ਸਗਲੀ ਦਾਸੀ ਠਾਕੁਰੈ ਸਭ ਕਹਤੀ ਮੇਰਾ ॥
Saglī ḏāsī ṯẖākurai sabẖ kahṯī merā. 
All are the hand maidens of the Lord and all call His their own. 


ਜਿਸਹਿ ਸੀਗਾਰੇ ਨਾਨਕਾ ਤਿਸੁ ਸੁਖਹਿ ਬਸੇਰਾ ॥੪॥੧੫॥੧੧੭॥
Jisahi sīgāre nānkā ṯis sukẖėh baserā. ||4||15||117|| 
She alone whom the Lord adorns O Nanak abides in peace. 
​The first translation is a willing surrender of what one perceives to be their own soul/breath, and wealth, but the second is an acknowledgement that it already belongs to the Master.

*What is your understanding?*

Thank you.


----------



## Taranjeet singh (Dec 2, 2013)

The translation as given by sahib singh ji is as follows:

ਹੇ ਸਹੇਲੀਹੋ! ਮੇਰੀ ਜਿੰਦ ਮੇਰੇ ਪ੍ਰਾਣ ਮੇਰਾ ਧਨ-ਪਦਾਰਥ-ਇਹ ਸਭ ਕੁਝ ਮੈਂ ਆਪਣੇ ਮਾਲਕ-ਪ੍ਰਭੂ ਦੀ ਦਿੱਤੀ ਹੋਈ ਦਾਤਿ ਮੰਨਦੀ ਹਾਂ।

Translating it, it would mean that:


> 'I consider my soul, breath and my wealth to be the Gift of Lord.'



The translation of Sant Singh Khalsa leaves much to be desired.The work of Sahib Singh is considered to be more reliable and trustworthy..


----------



## Ishna (Dec 2, 2013)

Thank you Taranjeet Ji, that's a very valuable contribution and makes so much more sense than the Dr's translation.

A really big piece of the puzzle is how the Dr translates the tuk as being 'active'... "*I surrender* my soul... like *I* could *choose* whether to keep it for myself or to give it to You... *I* have of my *own will* decided to do this..."  whereas Sahib Singh's translation is more reflective, it's a realisation and acceptance.


----------



## Taranjeet singh (Dec 2, 2013)

Ishna said:


> Thank you Taranjeet Ji, that's a very valuable contribution and makes so much more sense than the Dr's translation.
> 
> 2.A really big piece of the puzzle is how the Dr translates the tuk as being 'active'... "*I surrender* my soul... like *I* could *choose* whether to keep it for myself or to give it to You... *I* have of my *own will* decided to do this..."  whereas Sahib Singh's translation is more reflective, it's a realisation and acceptance.



Thanks for amplifying my contribution that is gratefully acknowledged.

Regarding second part ,I do agree with you and you are right, but let us analyse the reasons for this.

It may be noted that no translation can be as accurate and precise to reflect the meaning of a ‘tuk’ as we don’t have the context of the shabd in which it was penned by Guru sahibaan.

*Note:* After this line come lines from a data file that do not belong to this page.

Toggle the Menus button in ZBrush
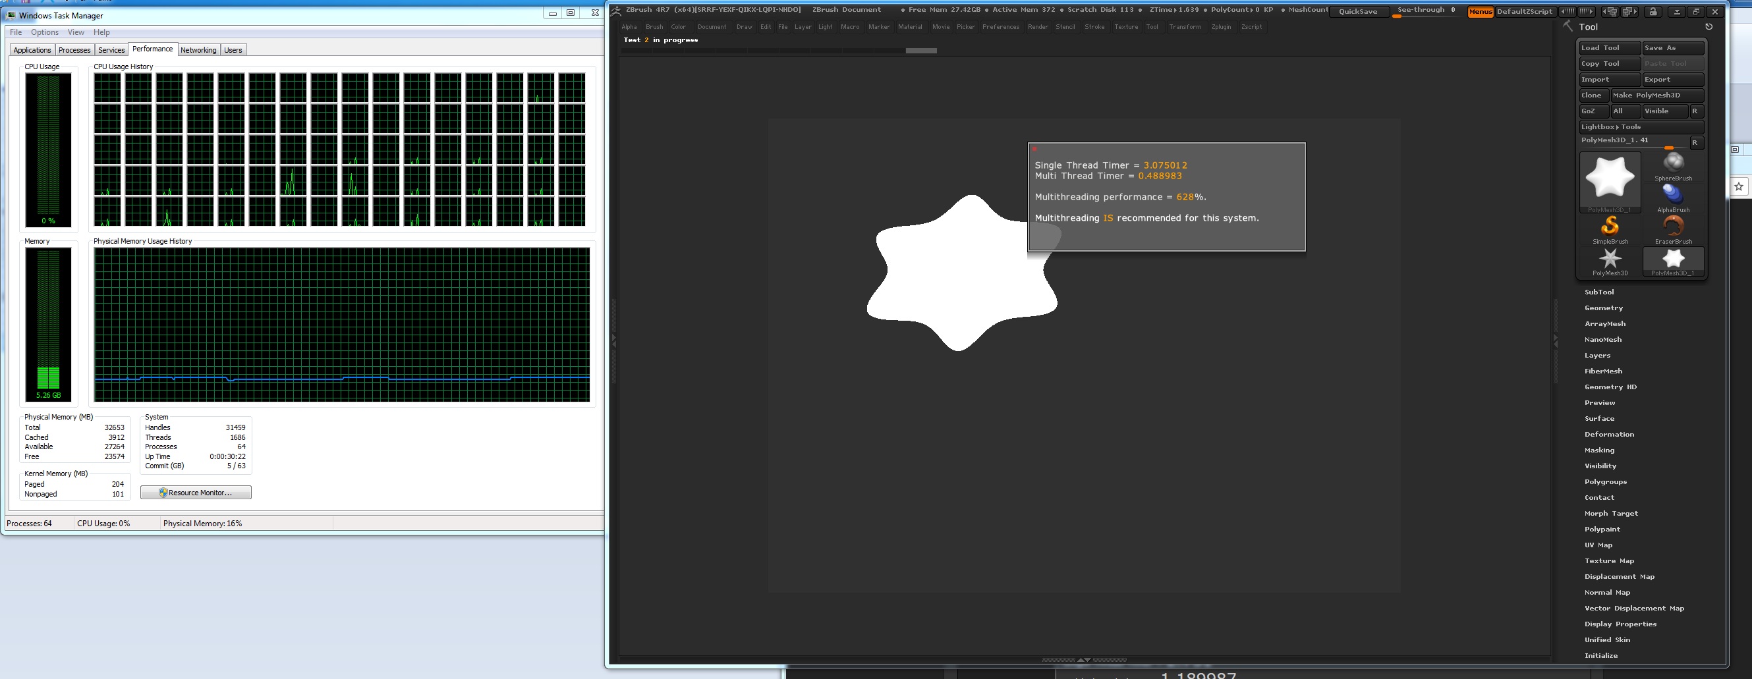 tap(1480, 12)
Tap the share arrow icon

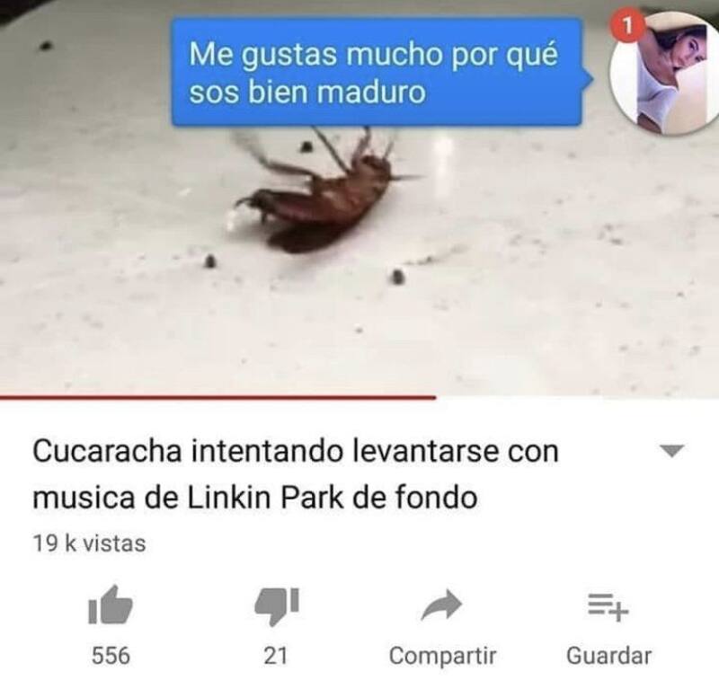pyautogui.click(x=441, y=605)
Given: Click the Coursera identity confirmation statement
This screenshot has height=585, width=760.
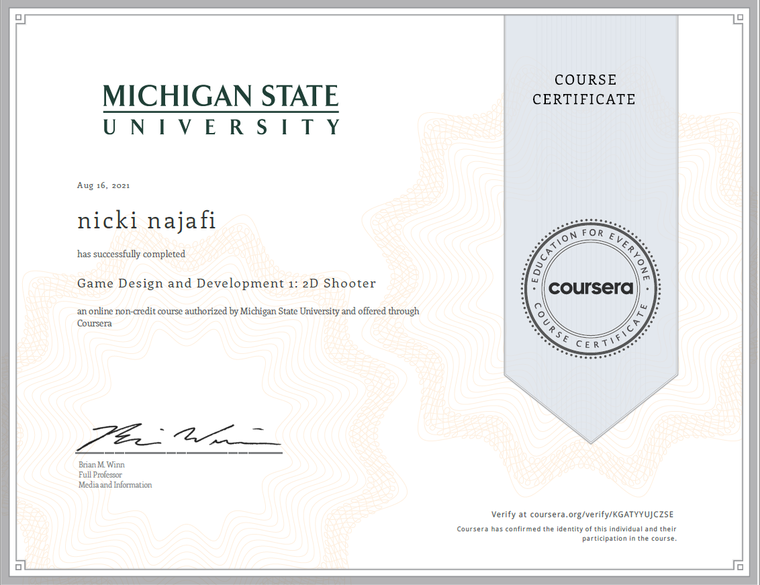Looking at the screenshot, I should click(567, 533).
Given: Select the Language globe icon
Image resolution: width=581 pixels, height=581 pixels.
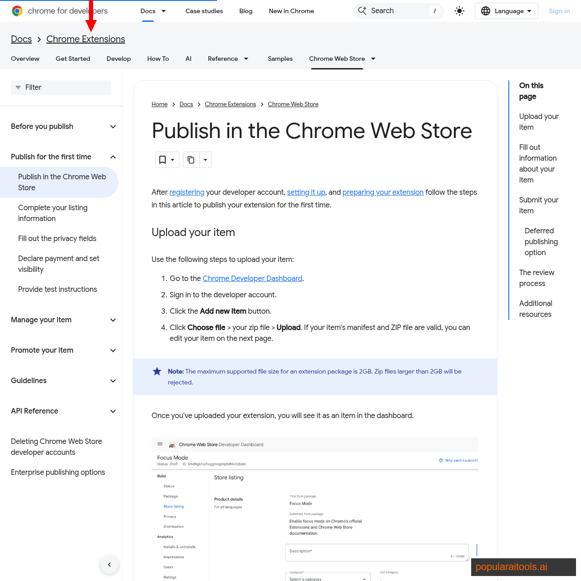Looking at the screenshot, I should pos(487,11).
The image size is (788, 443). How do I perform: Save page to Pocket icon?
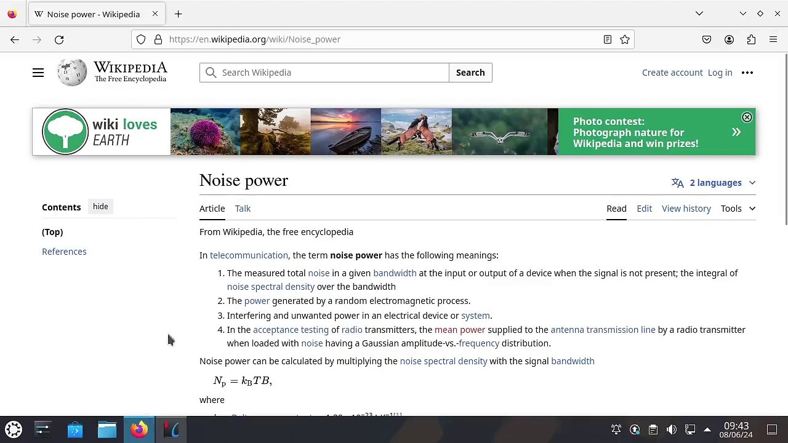pyautogui.click(x=707, y=39)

Before replying to your question I had listened to the Katha /exegesis by Gyani Thakur Singh ji. But he is also silent in regard to the context of this shabd/line under discussion. 

It is the reason that we are not able to extract the meaning of the shabd/tuk at first glance. Probably, the same difficulty is faced by the  translators as subjectivity creeps in due to the perceptions of meanings by individuals /translators. Hence there will always remain difference in translations of various translators; however, meanings based on grammar are likely to be more accurate than others. Sahib Singh work is based on grammar. 

It is not to suggest that we should abjure the work of other translators. They have done a great service to all of us by making us English translations available to us. We rely on them and in case of doubt we refer to Sahib Singh for reference that I find slightly time consuming as certain Punjabi words employed by him are also difficult to comprehend and therefore, we have to refer to Mohan Kosh for word meaning that makes the job onerous and, sometimes, abstruse.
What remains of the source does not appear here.